In each single episode of Labour’s emancipatory civil liberties agenda, the adversaries to these developments echoed the frustrations last heard from the losers of the divorce referendum. And at every turn of these historic developments, these adversaries have been exposed as a variety of conservative outfits and religious zealots, who view every single act of progress as a kind of ‘Marxist’ plot for the equality they do not believe in.
In 2011, the great divorce referendum exasperated the Maltese Catholic Church. The Church had been caught on the back foot. Fast-forward 12 years, the Nationalist Party, an opponent of divorce then, today is still facing its own political crisis, yet it has found temporary unity in embracing the anti-choice movement that is opposing a tweak to Malta’s ideological and irrational, abortion ban.
The risks to the PN, as well as to Malta’s Catholic Church, from this kind of anti-choice opposition could be many. Their bid not to recognise the changing face of Malta, the voice of a young, outspoken, radicalised generation that is not enamoured with the big men of Maltese politics and religion, and whose aspirations in life are formed by international experiences and aspirations far removed from the tiny core of the village square, will pose a serious existential risk to them.
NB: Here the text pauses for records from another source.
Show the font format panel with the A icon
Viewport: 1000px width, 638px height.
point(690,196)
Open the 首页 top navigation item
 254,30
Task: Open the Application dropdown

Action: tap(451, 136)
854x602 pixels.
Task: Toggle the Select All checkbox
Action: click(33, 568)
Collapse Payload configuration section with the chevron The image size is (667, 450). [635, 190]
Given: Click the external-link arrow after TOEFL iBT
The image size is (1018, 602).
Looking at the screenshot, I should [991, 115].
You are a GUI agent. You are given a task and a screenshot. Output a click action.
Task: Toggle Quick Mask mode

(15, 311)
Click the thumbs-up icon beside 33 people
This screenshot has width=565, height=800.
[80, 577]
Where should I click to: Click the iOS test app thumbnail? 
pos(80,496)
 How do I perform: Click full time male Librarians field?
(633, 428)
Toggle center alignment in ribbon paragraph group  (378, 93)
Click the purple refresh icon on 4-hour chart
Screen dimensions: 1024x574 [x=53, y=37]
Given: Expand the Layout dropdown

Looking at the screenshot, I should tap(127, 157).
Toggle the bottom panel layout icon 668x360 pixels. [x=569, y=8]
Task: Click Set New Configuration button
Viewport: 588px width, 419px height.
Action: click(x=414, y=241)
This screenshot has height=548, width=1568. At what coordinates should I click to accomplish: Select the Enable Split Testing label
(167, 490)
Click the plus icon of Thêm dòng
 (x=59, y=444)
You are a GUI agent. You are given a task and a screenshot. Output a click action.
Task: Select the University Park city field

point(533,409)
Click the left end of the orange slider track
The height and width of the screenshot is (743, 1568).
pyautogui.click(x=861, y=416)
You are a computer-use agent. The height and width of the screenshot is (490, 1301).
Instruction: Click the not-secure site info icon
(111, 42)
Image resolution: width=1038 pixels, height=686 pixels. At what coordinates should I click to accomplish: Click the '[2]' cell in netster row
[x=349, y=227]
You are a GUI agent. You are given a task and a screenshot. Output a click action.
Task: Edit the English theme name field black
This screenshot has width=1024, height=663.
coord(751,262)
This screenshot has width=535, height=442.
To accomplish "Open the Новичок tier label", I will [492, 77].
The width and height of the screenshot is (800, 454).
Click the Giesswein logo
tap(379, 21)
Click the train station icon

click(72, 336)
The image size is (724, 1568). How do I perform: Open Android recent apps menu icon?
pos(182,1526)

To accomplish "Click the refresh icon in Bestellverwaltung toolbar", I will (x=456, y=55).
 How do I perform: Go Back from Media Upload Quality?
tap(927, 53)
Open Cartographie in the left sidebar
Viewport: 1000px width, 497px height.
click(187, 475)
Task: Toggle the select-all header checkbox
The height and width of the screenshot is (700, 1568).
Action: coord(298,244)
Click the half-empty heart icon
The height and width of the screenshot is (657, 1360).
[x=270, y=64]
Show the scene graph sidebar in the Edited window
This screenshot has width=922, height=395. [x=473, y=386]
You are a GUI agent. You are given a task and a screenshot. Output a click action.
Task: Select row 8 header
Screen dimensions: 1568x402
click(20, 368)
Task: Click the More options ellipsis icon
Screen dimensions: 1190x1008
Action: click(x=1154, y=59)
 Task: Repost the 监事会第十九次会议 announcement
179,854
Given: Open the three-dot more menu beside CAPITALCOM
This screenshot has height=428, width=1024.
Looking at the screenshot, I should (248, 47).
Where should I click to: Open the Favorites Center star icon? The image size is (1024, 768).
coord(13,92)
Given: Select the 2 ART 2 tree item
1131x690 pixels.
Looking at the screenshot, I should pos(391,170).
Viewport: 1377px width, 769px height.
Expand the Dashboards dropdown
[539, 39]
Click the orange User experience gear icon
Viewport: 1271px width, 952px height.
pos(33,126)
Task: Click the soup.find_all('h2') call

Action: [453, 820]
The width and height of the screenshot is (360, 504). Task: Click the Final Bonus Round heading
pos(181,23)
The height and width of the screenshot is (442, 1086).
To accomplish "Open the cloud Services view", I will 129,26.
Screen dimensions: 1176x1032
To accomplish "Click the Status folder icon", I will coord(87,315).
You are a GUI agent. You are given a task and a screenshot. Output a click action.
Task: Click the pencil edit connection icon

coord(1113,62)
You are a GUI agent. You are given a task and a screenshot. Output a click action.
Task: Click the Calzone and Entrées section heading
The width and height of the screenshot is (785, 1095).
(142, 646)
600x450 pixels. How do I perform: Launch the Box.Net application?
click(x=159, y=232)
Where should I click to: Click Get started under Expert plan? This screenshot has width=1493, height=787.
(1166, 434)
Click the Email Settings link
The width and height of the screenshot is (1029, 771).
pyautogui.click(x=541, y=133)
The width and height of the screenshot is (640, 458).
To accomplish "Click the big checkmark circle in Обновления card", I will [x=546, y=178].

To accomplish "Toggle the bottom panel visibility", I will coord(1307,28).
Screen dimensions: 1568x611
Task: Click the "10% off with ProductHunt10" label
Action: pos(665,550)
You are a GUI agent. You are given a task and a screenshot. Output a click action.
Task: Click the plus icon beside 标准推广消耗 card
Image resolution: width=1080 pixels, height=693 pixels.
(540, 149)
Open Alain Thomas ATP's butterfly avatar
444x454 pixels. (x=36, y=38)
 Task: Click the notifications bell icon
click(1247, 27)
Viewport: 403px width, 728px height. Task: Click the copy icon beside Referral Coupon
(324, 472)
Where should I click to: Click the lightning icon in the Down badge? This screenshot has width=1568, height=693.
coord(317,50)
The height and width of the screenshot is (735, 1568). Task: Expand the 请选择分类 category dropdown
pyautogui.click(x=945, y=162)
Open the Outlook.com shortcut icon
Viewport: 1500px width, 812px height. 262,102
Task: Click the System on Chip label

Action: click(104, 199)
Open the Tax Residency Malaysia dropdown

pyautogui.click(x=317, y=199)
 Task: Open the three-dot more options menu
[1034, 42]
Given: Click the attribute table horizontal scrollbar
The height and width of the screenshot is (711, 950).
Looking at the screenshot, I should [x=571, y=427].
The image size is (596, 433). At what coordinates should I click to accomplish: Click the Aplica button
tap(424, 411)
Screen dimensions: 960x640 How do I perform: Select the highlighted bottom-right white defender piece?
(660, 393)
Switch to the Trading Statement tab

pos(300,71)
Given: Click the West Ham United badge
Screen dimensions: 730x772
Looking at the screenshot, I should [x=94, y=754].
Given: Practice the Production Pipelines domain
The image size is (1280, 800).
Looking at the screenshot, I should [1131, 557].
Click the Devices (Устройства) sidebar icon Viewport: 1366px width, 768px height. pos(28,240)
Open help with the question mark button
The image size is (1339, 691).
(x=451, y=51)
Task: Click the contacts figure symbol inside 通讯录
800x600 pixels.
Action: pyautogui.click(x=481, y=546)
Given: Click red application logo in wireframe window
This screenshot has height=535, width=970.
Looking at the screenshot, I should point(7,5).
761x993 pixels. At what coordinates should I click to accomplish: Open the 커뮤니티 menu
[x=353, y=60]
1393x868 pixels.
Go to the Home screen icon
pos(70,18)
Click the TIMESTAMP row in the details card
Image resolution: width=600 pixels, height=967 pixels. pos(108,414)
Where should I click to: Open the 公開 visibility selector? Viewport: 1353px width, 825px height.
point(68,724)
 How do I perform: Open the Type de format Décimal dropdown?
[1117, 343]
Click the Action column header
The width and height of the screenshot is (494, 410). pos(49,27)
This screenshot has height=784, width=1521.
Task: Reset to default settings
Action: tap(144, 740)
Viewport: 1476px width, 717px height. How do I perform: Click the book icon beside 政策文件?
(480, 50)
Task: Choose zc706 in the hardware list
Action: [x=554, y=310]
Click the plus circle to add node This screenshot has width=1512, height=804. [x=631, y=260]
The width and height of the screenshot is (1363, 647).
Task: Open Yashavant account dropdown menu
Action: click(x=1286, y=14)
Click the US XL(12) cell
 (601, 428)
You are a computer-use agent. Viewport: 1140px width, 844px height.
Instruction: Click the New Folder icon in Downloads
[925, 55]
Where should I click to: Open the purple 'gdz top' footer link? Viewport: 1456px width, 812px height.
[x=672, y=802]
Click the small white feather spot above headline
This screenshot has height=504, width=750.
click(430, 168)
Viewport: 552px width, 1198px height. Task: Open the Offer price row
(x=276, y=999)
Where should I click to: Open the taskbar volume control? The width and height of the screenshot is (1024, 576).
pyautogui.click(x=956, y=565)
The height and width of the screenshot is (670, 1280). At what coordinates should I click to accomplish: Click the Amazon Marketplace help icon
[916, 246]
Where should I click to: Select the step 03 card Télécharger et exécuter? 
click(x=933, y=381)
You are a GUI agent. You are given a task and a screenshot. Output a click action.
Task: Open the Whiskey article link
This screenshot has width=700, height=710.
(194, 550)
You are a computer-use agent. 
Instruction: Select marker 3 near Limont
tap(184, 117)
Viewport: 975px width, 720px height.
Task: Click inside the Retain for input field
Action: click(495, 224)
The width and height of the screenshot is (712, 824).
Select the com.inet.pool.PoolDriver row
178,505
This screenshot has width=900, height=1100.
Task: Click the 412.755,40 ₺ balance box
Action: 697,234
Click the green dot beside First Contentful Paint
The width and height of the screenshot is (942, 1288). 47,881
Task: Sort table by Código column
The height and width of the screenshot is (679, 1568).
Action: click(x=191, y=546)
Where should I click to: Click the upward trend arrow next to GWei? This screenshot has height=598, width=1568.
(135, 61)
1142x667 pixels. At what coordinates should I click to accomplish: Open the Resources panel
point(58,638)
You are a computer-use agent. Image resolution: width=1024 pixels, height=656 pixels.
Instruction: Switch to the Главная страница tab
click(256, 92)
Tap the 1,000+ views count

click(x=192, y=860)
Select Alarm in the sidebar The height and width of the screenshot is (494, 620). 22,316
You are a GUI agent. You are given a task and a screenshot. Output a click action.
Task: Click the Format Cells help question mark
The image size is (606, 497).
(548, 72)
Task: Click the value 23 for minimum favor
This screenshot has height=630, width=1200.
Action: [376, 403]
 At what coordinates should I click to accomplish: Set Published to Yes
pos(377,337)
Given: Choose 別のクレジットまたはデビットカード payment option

A survey commissioned by the Maltese archdiocese on abortion in December itself carries a warning about how a large swathe of Maltese are ready to view abortion as a matter of healthcare – rather than some moralistic badge of identity; and the PN too should also heed the signs carried in that survey, that young voters are not inclined to stick to exceptionalist notions of ‘Malteseness’ that deny women basic sexual health and reproductive rights.
It is arguable that many individual conservative movements were once ‘hidden’ inside big tent parties like the Nationalist Party. Yet since 2018, an unstoppable debate on sexual and reproductive rights for women has been energised by the Women’s Rights Foundation, young human rights activists, and the first coalition of pro-choice doctors.
Unlike the uninvited, conservative uproar of the 2005 campaign to entrench the crime of abortion in the Constitution, today Malta’s feminist voices have broken the ceiling of entrenched prejudice – they are equal participants in this debate, not token guests on a TV panel designed to obliterate any rational discourse on abortion. Indeed, it is the opposition to the criminal law amendment on abortion in the case threats to the life and health of a mother, that are sounding dogmatic and irrational, refusing to recognise the changing tide of history.
Even in the UK of the 1960s, prominent members of the Anglican Church (never the Roman Catholic Church) were ready to support abortion law reform in the context of a high rate of illegitimate children (19.1 per 1,000 in 1961-65). Strong supporters of abortion law reform like Bishop John Robinson of Woolwich recognised abortion “with all proper safeguards... [as] a goal of love”, understanding that as many as 50,000 illegal abortions were taking place in the UK at the hands of unqualified abortionists. The resulting bill of 1967 included such safeguards such as having two doctors acting in ‘good faith’ to sign off on such terminations, an unhappy compromise for supporters of abortion reform.
Those who even fail to recognise the kind of compromise proposed in Bill 28, a law aimed squarely at protecting the life of women when an unviable pregnancy threatens their health, are sticking their heads in the changing sands of time. Women of courage have taken up this fight and brought us to an important point in our historical development: Malta must heed this call.